**WHAT THE TASK REQUIRES**: Reproduce word for word the stretch of entries below from the line containing "Where should I" through the end of the entries.

**LISTED RECORDS**:
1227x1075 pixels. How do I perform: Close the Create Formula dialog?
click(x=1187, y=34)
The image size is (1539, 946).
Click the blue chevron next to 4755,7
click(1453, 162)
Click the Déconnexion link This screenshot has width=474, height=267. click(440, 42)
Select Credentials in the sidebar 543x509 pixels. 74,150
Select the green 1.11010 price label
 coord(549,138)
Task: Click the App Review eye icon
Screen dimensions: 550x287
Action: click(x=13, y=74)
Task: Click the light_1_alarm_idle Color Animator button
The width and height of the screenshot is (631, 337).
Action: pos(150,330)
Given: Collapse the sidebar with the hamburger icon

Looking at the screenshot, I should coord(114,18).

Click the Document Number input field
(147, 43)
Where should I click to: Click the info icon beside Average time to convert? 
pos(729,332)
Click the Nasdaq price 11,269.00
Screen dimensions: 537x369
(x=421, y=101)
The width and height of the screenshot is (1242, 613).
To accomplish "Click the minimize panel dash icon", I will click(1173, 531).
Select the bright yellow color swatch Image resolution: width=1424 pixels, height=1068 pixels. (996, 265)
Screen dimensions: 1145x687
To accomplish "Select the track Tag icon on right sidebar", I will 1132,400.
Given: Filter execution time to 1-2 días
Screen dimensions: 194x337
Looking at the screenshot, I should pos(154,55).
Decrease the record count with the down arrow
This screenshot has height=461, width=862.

**SOLVED EXERCISE**:
Where should I click to: Click the info icon beside Average time to convert? 
pos(729,332)
Click the Nasdaq price 11,269.00
Screen dimensions: 537x369
(x=421, y=101)
The width and height of the screenshot is (1242, 613).
To accomplish "Click the minimize panel dash icon", I will click(1173, 531).
Select the bright yellow color swatch Image resolution: width=1424 pixels, height=1068 pixels. (996, 265)
Screen dimensions: 1145x687
To accomplish "Select the track Tag icon on right sidebar", I will 1132,400.
Given: Filter execution time to 1-2 días
Screen dimensions: 194x337
Looking at the screenshot, I should pos(154,55).
Decrease the record count with the down arrow
This screenshot has height=461, width=862.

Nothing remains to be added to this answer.